Assignment >>
Tally the lines in these records that hold the string "Open", and reply with the number alone.

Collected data
########################################

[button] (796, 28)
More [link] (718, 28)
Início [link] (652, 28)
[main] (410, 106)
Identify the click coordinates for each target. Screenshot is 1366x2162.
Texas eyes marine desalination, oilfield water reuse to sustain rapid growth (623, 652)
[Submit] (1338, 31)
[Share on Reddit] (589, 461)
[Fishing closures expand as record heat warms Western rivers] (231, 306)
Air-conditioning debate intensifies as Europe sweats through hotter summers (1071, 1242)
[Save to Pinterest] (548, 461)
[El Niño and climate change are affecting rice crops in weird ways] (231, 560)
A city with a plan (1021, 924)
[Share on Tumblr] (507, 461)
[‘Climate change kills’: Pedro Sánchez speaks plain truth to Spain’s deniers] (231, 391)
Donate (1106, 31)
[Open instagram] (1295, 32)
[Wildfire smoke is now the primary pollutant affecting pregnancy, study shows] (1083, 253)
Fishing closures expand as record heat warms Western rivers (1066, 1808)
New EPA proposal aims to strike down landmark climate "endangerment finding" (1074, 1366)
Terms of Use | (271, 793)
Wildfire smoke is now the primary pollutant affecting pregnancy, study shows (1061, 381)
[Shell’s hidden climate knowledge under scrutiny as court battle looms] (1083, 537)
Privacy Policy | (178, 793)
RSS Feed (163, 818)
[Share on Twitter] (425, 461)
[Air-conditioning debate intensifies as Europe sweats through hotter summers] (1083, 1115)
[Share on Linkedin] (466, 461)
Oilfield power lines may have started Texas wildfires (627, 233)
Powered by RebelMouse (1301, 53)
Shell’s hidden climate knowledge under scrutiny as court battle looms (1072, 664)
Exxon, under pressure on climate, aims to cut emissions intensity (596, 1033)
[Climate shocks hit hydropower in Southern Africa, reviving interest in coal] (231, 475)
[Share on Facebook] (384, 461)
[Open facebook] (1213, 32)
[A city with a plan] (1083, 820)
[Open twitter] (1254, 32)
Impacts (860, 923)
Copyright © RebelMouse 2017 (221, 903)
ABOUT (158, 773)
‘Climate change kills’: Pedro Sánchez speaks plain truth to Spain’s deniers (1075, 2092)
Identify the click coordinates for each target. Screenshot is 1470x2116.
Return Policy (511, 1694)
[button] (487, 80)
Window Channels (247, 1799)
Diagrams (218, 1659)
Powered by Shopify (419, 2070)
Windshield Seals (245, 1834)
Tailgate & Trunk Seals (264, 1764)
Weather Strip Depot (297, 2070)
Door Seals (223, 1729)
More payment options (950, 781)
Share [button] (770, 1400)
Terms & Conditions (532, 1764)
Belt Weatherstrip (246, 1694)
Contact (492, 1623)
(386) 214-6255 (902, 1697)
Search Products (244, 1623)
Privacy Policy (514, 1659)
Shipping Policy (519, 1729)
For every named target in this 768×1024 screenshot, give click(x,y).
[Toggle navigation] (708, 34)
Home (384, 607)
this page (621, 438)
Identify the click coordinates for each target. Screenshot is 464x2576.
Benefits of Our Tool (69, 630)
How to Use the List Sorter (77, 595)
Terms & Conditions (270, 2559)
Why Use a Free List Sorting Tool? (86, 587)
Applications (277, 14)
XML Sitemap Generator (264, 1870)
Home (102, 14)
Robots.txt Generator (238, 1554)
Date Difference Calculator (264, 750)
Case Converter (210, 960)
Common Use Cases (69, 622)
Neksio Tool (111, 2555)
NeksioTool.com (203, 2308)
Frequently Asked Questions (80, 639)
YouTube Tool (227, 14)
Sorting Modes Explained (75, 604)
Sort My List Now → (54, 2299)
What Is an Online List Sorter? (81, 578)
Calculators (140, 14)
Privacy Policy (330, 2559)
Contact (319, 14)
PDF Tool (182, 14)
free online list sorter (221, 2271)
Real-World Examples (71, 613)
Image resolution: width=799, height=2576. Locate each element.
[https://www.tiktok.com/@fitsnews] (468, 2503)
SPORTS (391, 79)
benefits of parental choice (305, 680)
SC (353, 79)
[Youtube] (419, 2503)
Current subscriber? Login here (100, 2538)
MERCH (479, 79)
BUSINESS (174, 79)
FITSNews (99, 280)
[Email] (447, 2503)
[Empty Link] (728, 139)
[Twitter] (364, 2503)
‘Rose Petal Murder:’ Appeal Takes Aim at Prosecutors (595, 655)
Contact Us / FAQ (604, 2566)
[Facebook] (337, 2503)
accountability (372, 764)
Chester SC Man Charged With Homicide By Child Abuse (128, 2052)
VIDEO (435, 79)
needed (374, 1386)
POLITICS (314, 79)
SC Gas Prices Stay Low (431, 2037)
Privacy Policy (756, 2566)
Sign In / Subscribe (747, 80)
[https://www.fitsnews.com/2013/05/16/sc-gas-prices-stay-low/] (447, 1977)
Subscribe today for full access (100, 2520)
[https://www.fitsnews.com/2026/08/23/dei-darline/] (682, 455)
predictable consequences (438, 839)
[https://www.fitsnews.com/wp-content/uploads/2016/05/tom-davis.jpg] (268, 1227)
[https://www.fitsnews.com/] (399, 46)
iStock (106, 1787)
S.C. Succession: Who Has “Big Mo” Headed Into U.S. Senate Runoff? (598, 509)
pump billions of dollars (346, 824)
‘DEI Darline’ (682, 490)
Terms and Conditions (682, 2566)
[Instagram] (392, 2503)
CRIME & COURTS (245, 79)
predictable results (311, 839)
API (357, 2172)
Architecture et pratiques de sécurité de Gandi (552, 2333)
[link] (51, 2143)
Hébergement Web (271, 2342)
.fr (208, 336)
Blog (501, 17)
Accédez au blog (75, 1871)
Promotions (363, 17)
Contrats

########################################

Solution below >>
3